TASK TO COMPLETE:
How many of the lines below contain the string "Social"? Give only the number.

------------------------------------------------------------------------

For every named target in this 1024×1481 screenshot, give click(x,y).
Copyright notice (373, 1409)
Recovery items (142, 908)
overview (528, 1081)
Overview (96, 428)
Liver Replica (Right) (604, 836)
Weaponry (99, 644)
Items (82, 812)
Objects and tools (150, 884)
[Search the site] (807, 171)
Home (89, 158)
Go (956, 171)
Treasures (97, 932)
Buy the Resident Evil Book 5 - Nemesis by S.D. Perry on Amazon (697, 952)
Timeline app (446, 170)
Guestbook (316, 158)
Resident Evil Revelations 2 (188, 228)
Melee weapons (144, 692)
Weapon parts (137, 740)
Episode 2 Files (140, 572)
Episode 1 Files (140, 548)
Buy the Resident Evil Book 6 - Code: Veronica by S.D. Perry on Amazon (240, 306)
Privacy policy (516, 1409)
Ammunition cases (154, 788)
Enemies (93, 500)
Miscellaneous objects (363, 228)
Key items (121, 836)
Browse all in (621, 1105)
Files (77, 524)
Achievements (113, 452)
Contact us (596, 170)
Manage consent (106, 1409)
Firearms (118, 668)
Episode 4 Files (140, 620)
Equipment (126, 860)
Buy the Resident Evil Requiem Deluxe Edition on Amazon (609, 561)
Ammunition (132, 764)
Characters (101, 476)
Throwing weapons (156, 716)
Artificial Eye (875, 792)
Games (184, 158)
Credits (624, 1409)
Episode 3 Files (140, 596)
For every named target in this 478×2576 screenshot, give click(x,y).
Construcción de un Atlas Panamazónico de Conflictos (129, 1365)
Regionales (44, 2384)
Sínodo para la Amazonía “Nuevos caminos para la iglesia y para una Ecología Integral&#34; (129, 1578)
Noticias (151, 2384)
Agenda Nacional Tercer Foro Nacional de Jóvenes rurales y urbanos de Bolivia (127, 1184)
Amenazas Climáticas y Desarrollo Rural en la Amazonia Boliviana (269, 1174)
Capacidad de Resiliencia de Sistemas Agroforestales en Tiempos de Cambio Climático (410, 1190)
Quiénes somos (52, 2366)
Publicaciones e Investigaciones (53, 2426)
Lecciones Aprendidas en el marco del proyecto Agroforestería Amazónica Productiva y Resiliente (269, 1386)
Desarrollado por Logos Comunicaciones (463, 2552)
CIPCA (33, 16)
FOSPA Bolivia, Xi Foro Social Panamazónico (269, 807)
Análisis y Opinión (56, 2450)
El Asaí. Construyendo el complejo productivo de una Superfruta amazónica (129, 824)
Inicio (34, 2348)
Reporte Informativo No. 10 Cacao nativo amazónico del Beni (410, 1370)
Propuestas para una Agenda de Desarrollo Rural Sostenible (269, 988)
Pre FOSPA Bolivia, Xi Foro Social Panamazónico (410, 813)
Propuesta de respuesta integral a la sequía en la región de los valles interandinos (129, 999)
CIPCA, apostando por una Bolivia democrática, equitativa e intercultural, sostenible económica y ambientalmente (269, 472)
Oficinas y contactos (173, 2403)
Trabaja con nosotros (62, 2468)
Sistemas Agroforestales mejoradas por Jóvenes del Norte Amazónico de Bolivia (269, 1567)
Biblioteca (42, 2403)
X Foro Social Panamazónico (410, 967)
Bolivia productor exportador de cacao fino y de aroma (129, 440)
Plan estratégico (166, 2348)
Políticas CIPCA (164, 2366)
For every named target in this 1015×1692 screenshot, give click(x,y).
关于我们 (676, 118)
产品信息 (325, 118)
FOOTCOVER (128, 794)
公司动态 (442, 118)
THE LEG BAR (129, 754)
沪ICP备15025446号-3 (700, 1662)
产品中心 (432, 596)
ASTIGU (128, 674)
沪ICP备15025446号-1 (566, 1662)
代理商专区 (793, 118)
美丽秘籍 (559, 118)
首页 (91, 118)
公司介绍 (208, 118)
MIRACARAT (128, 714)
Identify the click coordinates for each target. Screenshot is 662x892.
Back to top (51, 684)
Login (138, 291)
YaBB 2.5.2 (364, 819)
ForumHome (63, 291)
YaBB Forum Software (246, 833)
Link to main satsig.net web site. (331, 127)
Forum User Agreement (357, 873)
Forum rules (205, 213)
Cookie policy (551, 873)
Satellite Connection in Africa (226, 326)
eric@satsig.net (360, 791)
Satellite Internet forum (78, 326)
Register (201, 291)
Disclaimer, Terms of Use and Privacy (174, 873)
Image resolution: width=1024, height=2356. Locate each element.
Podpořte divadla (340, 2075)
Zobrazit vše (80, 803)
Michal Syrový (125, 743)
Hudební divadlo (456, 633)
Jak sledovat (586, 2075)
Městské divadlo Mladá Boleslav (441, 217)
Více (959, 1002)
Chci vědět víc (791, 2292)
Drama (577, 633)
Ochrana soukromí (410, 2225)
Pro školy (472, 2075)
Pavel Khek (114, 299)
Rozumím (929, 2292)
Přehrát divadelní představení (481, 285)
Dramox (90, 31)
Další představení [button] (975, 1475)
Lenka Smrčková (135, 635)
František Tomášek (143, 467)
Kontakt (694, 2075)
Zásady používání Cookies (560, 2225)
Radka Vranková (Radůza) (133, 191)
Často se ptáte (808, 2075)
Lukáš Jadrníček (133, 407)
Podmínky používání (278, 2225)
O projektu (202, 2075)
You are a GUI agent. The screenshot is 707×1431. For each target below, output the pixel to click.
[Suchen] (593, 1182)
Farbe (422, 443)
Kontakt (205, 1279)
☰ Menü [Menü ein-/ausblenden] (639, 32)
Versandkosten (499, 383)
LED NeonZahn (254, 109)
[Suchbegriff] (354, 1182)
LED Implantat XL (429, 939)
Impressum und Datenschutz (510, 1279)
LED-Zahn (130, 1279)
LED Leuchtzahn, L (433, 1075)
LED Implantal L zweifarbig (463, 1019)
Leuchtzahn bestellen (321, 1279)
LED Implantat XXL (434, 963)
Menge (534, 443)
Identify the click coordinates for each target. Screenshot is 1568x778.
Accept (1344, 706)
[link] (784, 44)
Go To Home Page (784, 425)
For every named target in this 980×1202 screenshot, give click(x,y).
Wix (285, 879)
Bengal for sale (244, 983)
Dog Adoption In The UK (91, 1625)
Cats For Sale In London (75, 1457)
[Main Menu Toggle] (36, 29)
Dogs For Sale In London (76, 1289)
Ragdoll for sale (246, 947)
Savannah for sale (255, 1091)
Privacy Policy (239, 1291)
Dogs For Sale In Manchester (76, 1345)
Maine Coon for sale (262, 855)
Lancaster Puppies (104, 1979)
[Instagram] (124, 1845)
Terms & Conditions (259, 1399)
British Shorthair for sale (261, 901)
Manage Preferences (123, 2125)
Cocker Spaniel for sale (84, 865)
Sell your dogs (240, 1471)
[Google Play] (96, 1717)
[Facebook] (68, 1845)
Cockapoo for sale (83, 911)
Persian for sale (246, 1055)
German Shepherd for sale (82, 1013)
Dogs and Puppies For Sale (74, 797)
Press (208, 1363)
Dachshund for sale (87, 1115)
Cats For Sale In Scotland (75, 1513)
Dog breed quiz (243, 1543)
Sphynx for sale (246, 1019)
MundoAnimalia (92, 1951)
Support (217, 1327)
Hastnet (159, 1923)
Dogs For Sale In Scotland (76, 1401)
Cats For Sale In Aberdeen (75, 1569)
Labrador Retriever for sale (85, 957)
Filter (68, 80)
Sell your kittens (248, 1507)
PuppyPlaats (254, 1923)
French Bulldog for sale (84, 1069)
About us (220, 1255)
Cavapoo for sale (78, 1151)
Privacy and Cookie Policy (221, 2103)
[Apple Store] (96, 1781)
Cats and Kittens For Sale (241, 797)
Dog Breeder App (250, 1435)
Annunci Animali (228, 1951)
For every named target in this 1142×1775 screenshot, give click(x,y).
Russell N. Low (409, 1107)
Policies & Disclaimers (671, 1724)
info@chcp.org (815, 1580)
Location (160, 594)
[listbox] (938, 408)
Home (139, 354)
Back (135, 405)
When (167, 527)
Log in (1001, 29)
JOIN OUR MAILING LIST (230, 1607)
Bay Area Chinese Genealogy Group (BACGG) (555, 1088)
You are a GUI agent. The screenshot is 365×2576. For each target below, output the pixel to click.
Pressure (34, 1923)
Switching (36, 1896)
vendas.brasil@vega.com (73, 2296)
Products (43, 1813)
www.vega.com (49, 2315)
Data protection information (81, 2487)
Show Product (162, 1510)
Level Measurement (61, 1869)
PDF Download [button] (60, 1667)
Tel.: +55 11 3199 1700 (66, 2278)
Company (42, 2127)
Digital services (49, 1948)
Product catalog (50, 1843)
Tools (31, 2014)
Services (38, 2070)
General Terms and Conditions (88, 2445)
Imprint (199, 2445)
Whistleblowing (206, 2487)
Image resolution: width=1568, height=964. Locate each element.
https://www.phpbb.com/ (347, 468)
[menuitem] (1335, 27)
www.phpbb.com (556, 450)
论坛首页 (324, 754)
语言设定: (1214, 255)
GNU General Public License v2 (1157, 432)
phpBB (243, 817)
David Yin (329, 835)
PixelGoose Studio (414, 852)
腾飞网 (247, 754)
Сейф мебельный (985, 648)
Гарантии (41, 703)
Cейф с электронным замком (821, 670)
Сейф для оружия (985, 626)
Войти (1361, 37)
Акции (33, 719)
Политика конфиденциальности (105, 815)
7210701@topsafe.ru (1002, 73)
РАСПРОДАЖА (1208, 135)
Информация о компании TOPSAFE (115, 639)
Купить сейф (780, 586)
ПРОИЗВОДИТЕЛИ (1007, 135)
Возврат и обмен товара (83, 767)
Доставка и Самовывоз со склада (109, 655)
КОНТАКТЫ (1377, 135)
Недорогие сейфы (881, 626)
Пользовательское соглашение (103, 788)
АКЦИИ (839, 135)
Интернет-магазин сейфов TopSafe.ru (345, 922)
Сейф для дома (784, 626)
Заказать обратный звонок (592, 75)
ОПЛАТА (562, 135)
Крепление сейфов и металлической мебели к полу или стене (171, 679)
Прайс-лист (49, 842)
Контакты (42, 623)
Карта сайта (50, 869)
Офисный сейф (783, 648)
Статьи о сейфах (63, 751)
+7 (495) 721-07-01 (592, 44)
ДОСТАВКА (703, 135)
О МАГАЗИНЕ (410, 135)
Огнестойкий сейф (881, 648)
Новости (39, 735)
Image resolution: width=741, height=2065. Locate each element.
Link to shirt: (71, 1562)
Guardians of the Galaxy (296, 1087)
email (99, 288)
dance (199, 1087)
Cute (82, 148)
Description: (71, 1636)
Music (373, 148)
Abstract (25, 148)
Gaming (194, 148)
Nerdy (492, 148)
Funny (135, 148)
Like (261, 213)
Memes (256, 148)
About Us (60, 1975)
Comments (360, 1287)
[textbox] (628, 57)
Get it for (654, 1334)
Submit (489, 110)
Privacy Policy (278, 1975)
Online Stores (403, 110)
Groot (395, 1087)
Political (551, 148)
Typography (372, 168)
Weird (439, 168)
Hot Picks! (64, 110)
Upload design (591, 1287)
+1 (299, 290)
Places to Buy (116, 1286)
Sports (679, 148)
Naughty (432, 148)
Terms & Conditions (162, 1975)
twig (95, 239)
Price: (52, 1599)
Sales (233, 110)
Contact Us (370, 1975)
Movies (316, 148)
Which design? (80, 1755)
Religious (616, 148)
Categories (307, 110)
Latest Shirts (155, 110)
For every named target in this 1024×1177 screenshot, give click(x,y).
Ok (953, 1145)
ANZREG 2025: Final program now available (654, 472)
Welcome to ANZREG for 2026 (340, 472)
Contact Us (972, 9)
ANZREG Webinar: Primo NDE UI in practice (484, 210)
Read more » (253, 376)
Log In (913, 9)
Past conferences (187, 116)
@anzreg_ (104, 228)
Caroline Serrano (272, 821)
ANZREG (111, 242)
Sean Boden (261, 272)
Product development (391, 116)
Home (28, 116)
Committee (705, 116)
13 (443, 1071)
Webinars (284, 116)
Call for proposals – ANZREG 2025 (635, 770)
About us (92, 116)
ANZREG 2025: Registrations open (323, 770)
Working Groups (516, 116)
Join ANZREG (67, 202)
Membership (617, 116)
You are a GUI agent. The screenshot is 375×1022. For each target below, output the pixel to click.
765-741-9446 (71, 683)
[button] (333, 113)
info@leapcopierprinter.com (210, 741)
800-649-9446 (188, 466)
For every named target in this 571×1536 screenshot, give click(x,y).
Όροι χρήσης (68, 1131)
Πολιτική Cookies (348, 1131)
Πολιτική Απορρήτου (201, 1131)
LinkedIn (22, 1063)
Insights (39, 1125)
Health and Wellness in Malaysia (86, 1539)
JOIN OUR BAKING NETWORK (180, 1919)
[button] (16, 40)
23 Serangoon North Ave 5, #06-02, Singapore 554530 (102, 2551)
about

------------------------------------------------------------------------

TASK ANSWER:
3